VIRDOCD: a VIRtual DOCtor to Predict Dengue Fatality
This provides a complementary tool for clinicians to improve accuracy in assessing dengue severity, potentially reducing human errors, but it is incremental as it builds on existing regression methods.
The study tackled the problem of predicting dengue fatality severity by modeling a clinician's 'Clinical Eye' using statistical and machine intelligence tools, achieving a prediction accuracy of about 75%, which is higher than conventional clinical practice at 71.4% and Random Forest classification at 63%.
Clinicians make routine diagnosis by scrutinizing patients' medical signs and symptoms, a skill popularly referred to as "Clinical Eye". This skill evolves through trial-and-error and improves with time. The success of the therapeutic regime relies largely on the accuracy of interpretation of such sign-symptoms, analyzing which a clinician assesses the severity of the illness. The present study is an attempt to propose a complementary medical front by mathematically modeling the "Clinical Eye" of a VIRtual DOCtor, using Statistical and Machine Intelligence tools (SMI), to analyze Dengue epidemic infected patients (100 case studies with 11 weighted sign-symptoms).

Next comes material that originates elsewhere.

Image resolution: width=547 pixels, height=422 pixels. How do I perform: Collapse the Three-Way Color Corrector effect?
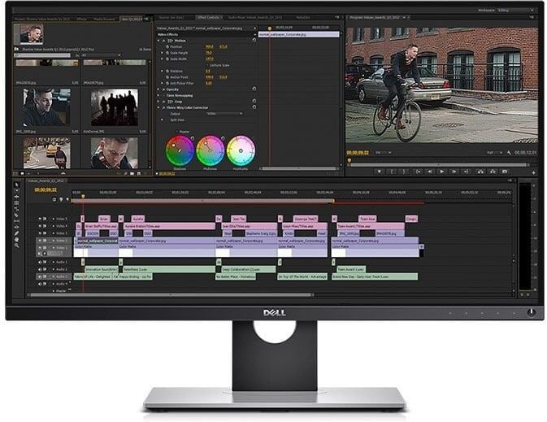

The SMI in VIRDOCD reads medical data and translates these into a vector comprising Multiple Linear Regression (MLR) coefficients to predict infection severity grades of dengue patients that clone the clinician's experience-based assessment. Risk managed through ANOVA, the dengue severity grade prediction accuracy from VIRDOCD is found higher (ca 75%) than conventional clinical practice (ca 71.4%, mean accuracy profile assessed by a team of 10 senior consultants). Free of human errors and capable of deciphering even minute differences from almost identical symptoms (to the Clinical Eye), VIRDOCD is uniquely individualized in its decision-making ability. The algorithm has been validated against Random Forest classification (RF, ca 63%), another regression-based classifier similar to MLR that can be trained through supervised learning. We find that MLR-based VIRDOCD is superior to RF in predicting the grade of Dengue morbidity. VIRDOCD can be further extended to analyze other epidemic infections, such as COVID-19.